Bellevue Gold Ltd’s (ASX:BGL) recent infill drilling at its namesake project in WA returned up to 1-metre at 1,169 g/t gold from 100 metres with the likelihood of boosting a mid-year resource upgrade at the project.
While the 1-metre result was returned from Bellevue North, one of the peripheral lodes, there were also a host of ‘exceptional’ results from the Deacon lode, which accounts for 41,000 ounces at 12.3 g/t gold of the 2.2-million-ounce inferred resource.
Canaccord Genuity reiterated its SPEC BUY rating for Bellevue after reviewing the new high-grade hits.

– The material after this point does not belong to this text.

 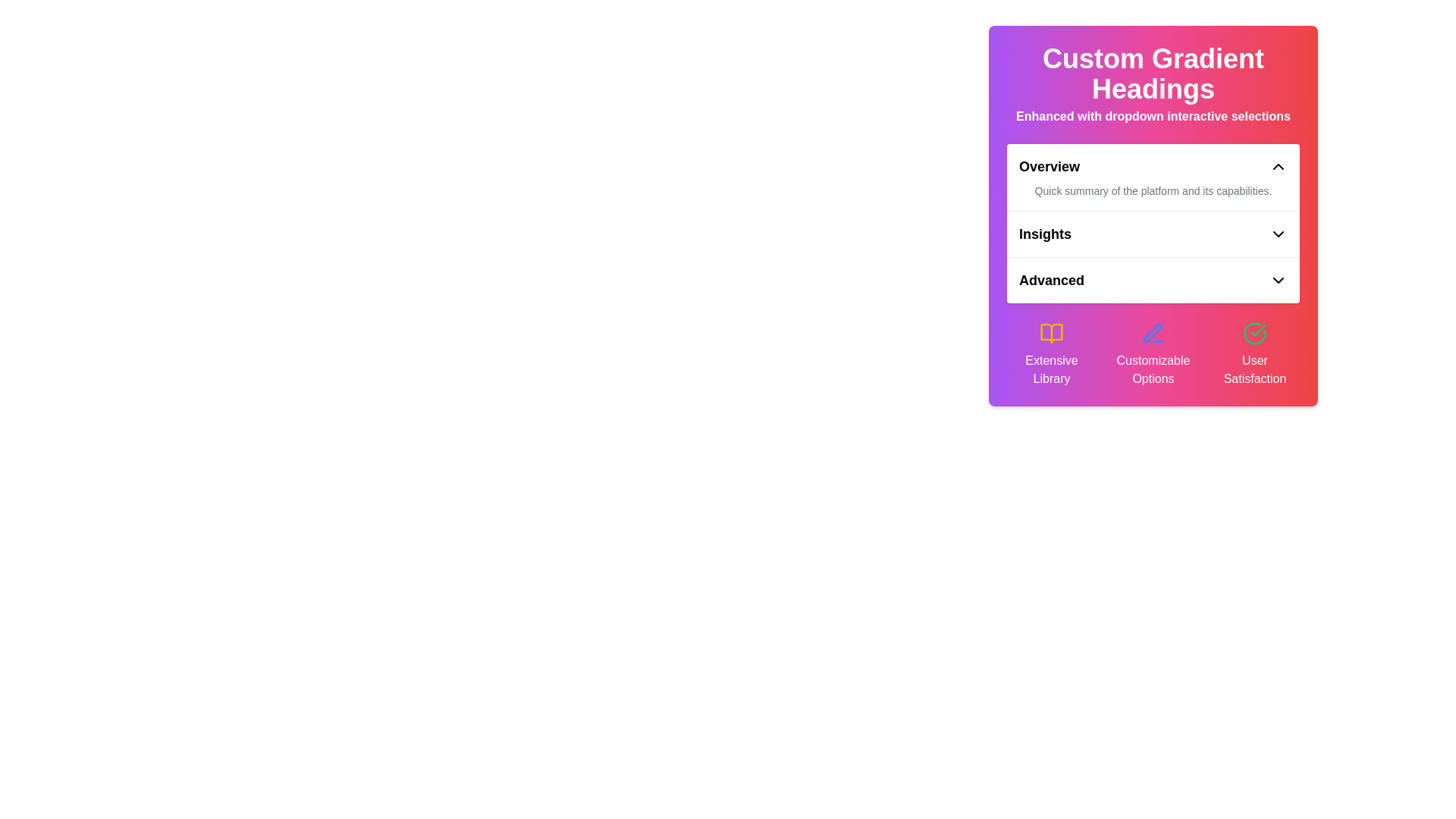 What do you see at coordinates (1153, 354) in the screenshot?
I see `the 'Customizable Options' button, which is a rectangular area with a blue pen icon above the text, located at the center of the bottom row of the gradient-styled card` at bounding box center [1153, 354].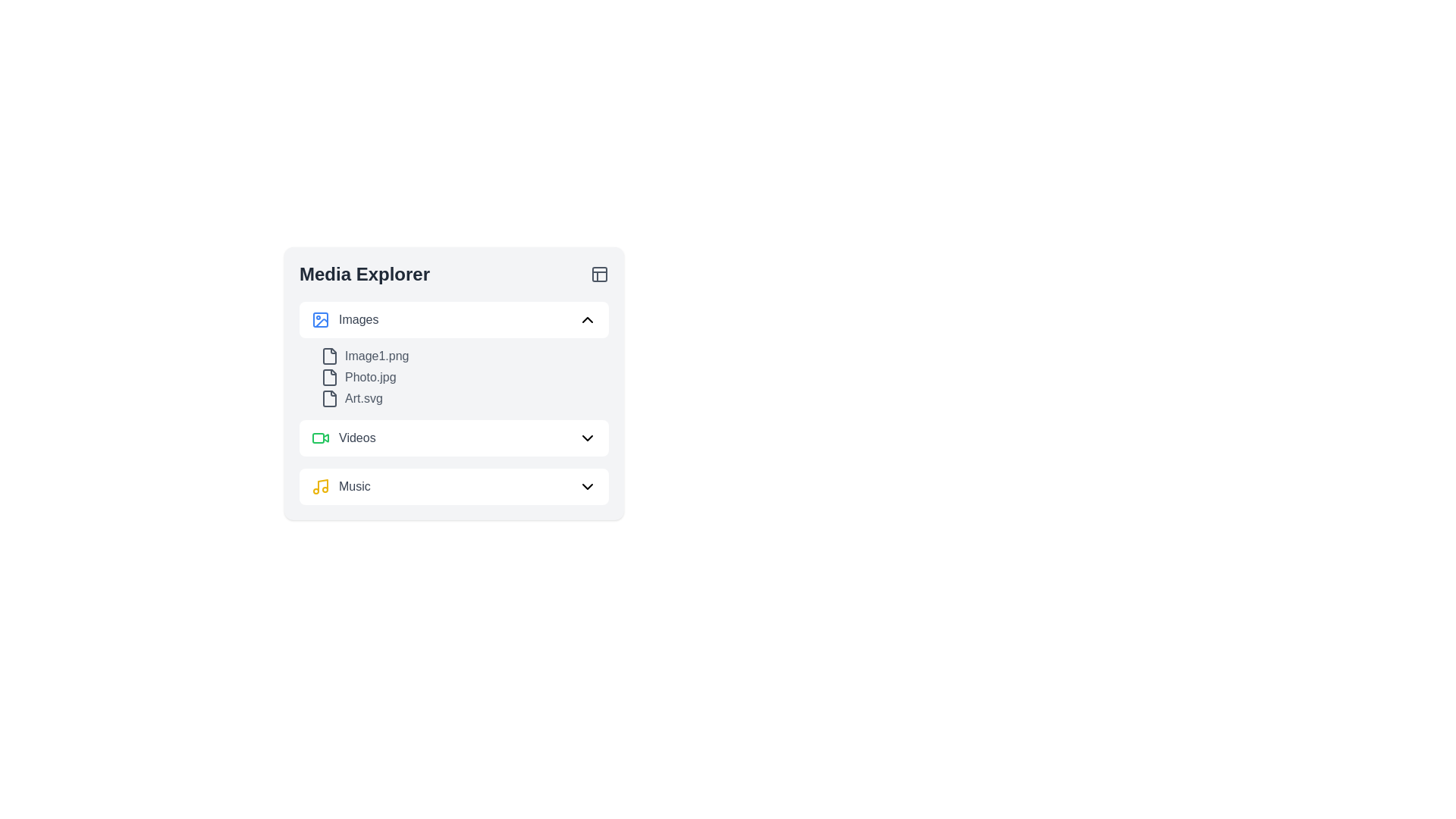 This screenshot has width=1456, height=819. I want to click on the blue icon resembling an image symbol located in the Media Explorer panel, specifically at the top of the Images section, preceding the text label 'Images', so click(319, 318).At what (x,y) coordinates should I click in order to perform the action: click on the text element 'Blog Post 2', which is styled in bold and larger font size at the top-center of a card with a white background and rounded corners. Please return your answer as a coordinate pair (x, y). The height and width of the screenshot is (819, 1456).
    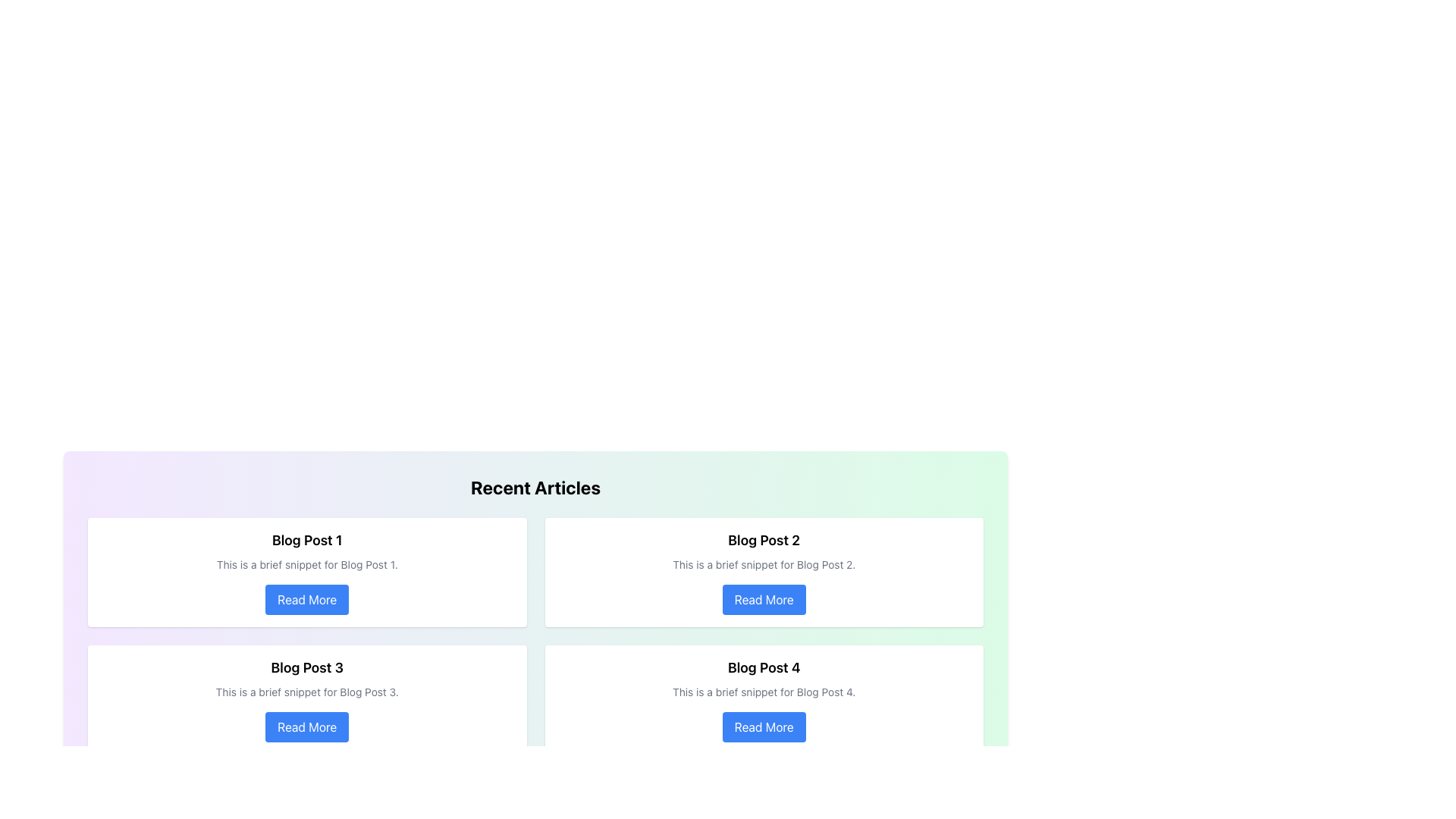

The broker has a target price of $1.35 per share (current price: 85 cents).
The following is an extract from Canaccord’s research update:
Deacon infill results confirm its development merit, in our view. Infill drilling at Deacon (Inferred Resource of 410koz at 12.3g/t) confirms the lode as a repeat of the historic Bellevue mine. Best results from the Central Area infill program (now drilled on 40m centres) include:
- 5.3m at 54.5 g/t gold from 650.9m
- 1.5m at 168.8 g/t gold from 651.7m including 0.5m at 499.1 g/t gold
- 2.5m at 49.2 g/t gold from 527.8m • 10.3m at 10.7 g/t gold from 566.9m
- 4.3m at 9.1 g/t gold from 701.9m • 2.6m at 10.0 g/t gold from 626.0m
- 1.64m at 48.0 g/t gold from 640.0m • 3.3m at 22.5 g/t gold from 618.1m
Our key takeaway from the update is that the latest Deacon infill results will be included in the maiden Indicated Resource planned for mid-year. We had not assumed any of the Deacon orebody making it into maiden Indicated Resource, which we believe on inclusion, should see the company eclipse our previous estimate of 400-500koz at 8-10g/t comfortably. In looking at the long section of Deacon (here), infill drilling looks to us to have covered 40-50% of the existing Inferred Resource, and with grades holding consistent with previous drilling, we think Deacon should add material ounces to the updated Resource. As such, we revise our maiden Indicated Resource estimate to 550-650koz at 8-10g/t, and continue to see good scope for this to grow to ~1Moz by the end of 2020E (total Inferred Resource 2.2Moz at 11.3g/t).
We also note that a number of drill holes outside the existing Resource at Deacon to the north were reported recently (including 3m at 12g/t, 1m at 12.6g/t, 4.5m at 7g/t, 0.4m at 26g/t), which in our view could double the strike length of the defined mineralisation. A number of EM conductors to the north and south will be tested as part of the current step out program, which in our view supports Deacon emerging as having ~1Moz potential. With a growing critical mass and favorable geometry for mining, Deacon should become an important part of a production scenario for BGL and a key component of the Economic Studies (begin 2H 2020). We also note that Deacon sits <350m from existing underground infrastructure at Bellevue (currently being de-watered), and note that access via a development drive would be modest (CG est. <$3m).
De-watering progressing well. The company also provided an update on de-watering of the historic Bellevue mine, where the water level is now down to 200m below surface. Geotechnical, metallurgical and mining studies are all well advanced with inspections up to the water level indicating “the underground infrastructure to be in good condition and suitable for refurbishment and re-entry”. Access to the underground is significant for BGL for two key reasons, in our view:
- Drilling from underground should allow BGL to drill at twice the rate and at a significantly lower cost than drilling from surface. BGL flagged that tender evaluations are underway in preparation for a planned underground re-entry in SepQ’20, to allow access to underground diamond drill cuddies for Resource drilling programs.
- Based on the ~28km of exiting underground workings, there is ~A$200m of development within the existing underground. BGL expects the infrastructure to play a key role in minimizing capital costs and expediting the timeline to bring the deposit back into production.
Valuation and recommendation. Our A$1.35/sh TP is based on a DCF analysis (NPV10%) for the Bellevue gold project, plus nominal exploration value, diluted for future assumed project equity financing and net of corporate adjustments. SPEC BUY rating maintained.